A second, complementary point is the presence of aus rice varieties focused in Bangladesh and Assam. Genetically, aus is as distinct from indica and japonica as they are from each other (Civáň et al., 2015; Garris et al., 2005; Schatz et al., 2014; Travis et al., 2015; Zhao et al., 2011). Unlike indica, with which aus varieties were traditionally classified, aus does not share key domestication-related traits with japonica. For example, white pericarp varieties of aus have a unique rc-s mutation, although many varieties have the ancestral red trait (Kovach et al., 2007; Sweeney et al., 2007). The diversity of aus varieties comes from Bangladesh and India (Garris et al., 2005; Zhao et al., 2011), but where more detailed geolocations are available, these are specially from northeastern India, the states of Assam and West Bengal, although extending westwards as rainfed, short growing season rice through the Himalayan foothills. The term ‘aus’ is traditionally used (in the Bengali language) to refer to the short season early monsoon rainfed rice, in contrast to irrigated winter boro rice (also genetically aus group), or the deep water aswina and rayada rices (also aus group) grown in the Ganges–Brahmaputra delta (Travis et al., 2015). There are also very few genotypic japonica varieties found in Assam or West Bengal (Travis et al., 2015). In contrast, less than 3% of rice landraces in Yunnan are attributed to aus/boro varieties whereas >75% of landraces are japonica (Zeng et al., 2007).

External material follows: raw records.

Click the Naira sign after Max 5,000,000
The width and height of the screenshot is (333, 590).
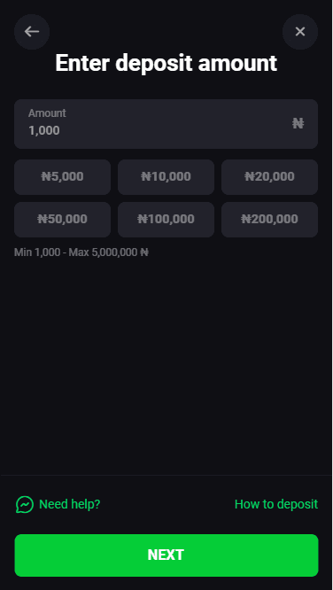(144, 252)
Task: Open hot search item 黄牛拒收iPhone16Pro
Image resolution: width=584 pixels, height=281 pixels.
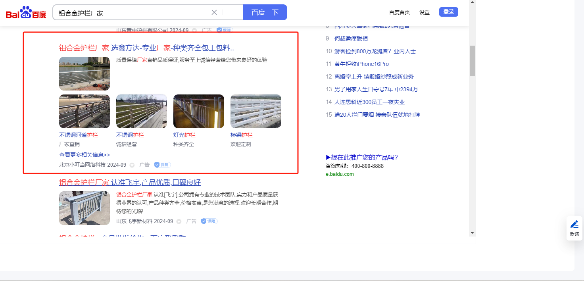Action: [361, 64]
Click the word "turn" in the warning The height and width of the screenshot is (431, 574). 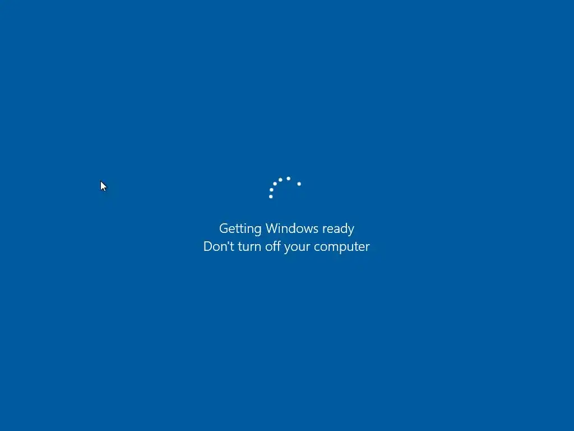click(x=249, y=247)
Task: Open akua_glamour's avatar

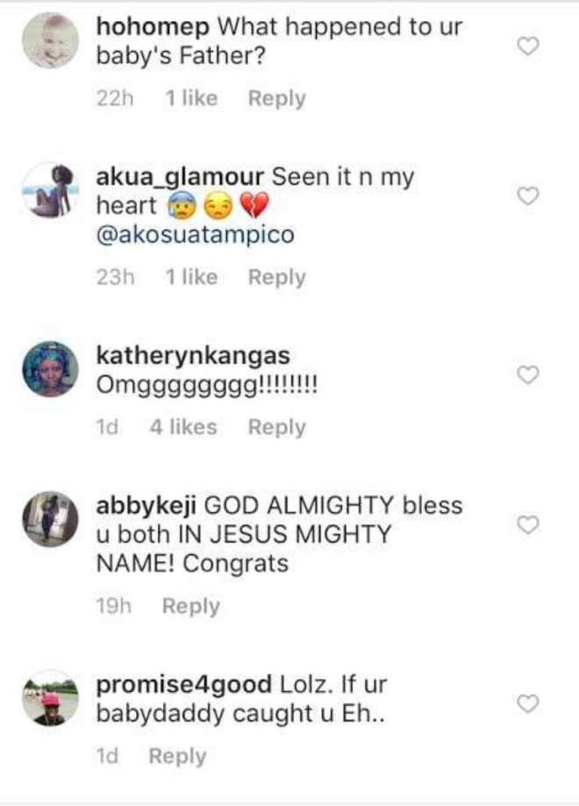Action: 50,190
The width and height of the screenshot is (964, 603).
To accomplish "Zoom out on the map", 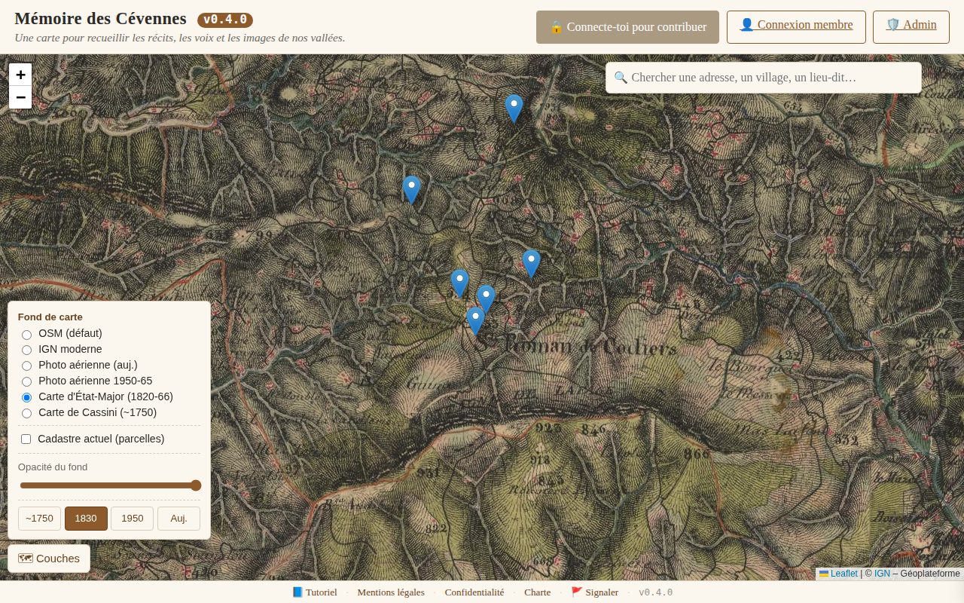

Thus, it seems unlikely that early domesticated japonica would have dispersed through this region to give domestication-related mutations to indica, such as rc, while different mutations in aus were not transmitted westwards. Varieties of aus found further west in India are likely to be younger, as are those in mainland Southeast Asia. Historical records indicate that aus rices came to China via Vietnam in the early Second Millennium AD, known as the ‘champa’ rices (Barker, 2011). We therefore conclude that it is unlikely that rice cultivation would have dispersed through this region or at least not quickly and easily. To represent this in hypothesis H2, we have imposed a simple geometrical barrier that stops potential east-to-west movement along this region and which is represented in Figure 3.
However, we have also included the emergent ‘mixed-route’ hypothesis (H3) in the modelling to see whether it is supported at all by the archaeological data. This hypothesis, original to this paper, suggests two concurrent introductions of japonica rice into the Indian subcontinent: one into the northwest and another into the northeast (Figure 3), as discussed above.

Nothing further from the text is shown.